**BRIEF**
Copy the following listing line for line, with no changes.

**LISTING**

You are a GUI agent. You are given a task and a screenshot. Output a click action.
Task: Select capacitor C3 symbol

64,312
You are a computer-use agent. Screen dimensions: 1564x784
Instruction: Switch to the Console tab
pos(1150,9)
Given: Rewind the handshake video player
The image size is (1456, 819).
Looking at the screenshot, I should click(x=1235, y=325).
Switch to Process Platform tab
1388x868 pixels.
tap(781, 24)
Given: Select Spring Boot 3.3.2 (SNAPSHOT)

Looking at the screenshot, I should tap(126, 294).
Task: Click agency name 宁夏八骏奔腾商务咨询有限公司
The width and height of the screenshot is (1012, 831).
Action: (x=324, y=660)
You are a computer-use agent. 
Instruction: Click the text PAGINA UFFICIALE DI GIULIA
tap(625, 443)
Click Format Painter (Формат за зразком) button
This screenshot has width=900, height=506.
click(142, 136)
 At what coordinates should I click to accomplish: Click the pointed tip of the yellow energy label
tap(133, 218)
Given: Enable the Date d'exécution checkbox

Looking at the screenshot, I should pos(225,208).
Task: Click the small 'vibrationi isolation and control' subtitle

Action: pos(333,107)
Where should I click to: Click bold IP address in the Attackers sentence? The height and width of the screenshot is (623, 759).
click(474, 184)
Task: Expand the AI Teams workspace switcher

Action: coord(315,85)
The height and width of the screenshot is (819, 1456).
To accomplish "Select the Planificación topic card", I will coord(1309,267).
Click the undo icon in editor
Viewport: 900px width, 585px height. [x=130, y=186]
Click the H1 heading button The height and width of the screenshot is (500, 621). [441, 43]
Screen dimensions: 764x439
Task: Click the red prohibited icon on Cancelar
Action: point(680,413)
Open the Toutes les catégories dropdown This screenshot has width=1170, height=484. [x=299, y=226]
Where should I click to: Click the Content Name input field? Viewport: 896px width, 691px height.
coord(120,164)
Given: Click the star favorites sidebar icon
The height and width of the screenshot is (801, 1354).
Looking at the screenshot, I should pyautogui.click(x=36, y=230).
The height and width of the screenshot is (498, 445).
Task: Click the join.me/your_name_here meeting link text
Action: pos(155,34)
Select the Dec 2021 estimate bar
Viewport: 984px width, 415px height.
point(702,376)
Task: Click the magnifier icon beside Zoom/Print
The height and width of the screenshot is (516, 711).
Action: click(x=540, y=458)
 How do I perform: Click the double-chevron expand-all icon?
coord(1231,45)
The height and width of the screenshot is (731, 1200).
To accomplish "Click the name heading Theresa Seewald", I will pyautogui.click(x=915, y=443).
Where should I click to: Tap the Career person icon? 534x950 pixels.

**RESULT OF THE TASK**
You are a GUI agent. You are given a task and a screenshot. Output a click action.
Task: Select capacitor C3 symbol

64,312
You are a computer-use agent. Screen dimensions: 1564x784
Instruction: Switch to the Console tab
pos(1150,9)
Given: Rewind the handshake video player
The image size is (1456, 819).
Looking at the screenshot, I should click(x=1235, y=325).
Switch to Process Platform tab
1388x868 pixels.
tap(781, 24)
Given: Select Spring Boot 3.3.2 (SNAPSHOT)

Looking at the screenshot, I should tap(126, 294).
Task: Click agency name 宁夏八骏奔腾商务咨询有限公司
The width and height of the screenshot is (1012, 831).
Action: (x=324, y=660)
You are a computer-use agent. 
Instruction: Click the text PAGINA UFFICIALE DI GIULIA
tap(625, 443)
Click Format Painter (Формат за зразком) button
This screenshot has width=900, height=506.
click(142, 136)
 At what coordinates should I click to accomplish: Click the pointed tip of the yellow energy label
tap(133, 218)
Given: Enable the Date d'exécution checkbox

Looking at the screenshot, I should pos(225,208).
Task: Click the small 'vibrationi isolation and control' subtitle

Action: pos(333,107)
Where should I click to: Click bold IP address in the Attackers sentence? The height and width of the screenshot is (623, 759).
click(474, 184)
Task: Expand the AI Teams workspace switcher

Action: coord(315,85)
The height and width of the screenshot is (819, 1456).
To accomplish "Select the Planificación topic card", I will coord(1309,267).
Click the undo icon in editor
Viewport: 900px width, 585px height. [x=130, y=186]
Click the H1 heading button The height and width of the screenshot is (500, 621). [441, 43]
Screen dimensions: 764x439
Task: Click the red prohibited icon on Cancelar
Action: point(680,413)
Open the Toutes les catégories dropdown This screenshot has width=1170, height=484. [x=299, y=226]
Where should I click to: Click the Content Name input field? Viewport: 896px width, 691px height.
coord(120,164)
Given: Click the star favorites sidebar icon
The height and width of the screenshot is (801, 1354).
Looking at the screenshot, I should pyautogui.click(x=36, y=230).
The height and width of the screenshot is (498, 445).
Task: Click the join.me/your_name_here meeting link text
Action: pos(155,34)
Select the Dec 2021 estimate bar
Viewport: 984px width, 415px height.
point(702,376)
Task: Click the magnifier icon beside Zoom/Print
The height and width of the screenshot is (516, 711).
Action: click(x=540, y=458)
 How do I perform: Click the double-chevron expand-all icon?
coord(1231,45)
The height and width of the screenshot is (731, 1200).
To accomplish "Click the name heading Theresa Seewald", I will pyautogui.click(x=915, y=443).
Where should I click to: Tap the Career person icon? 534x950 pixels.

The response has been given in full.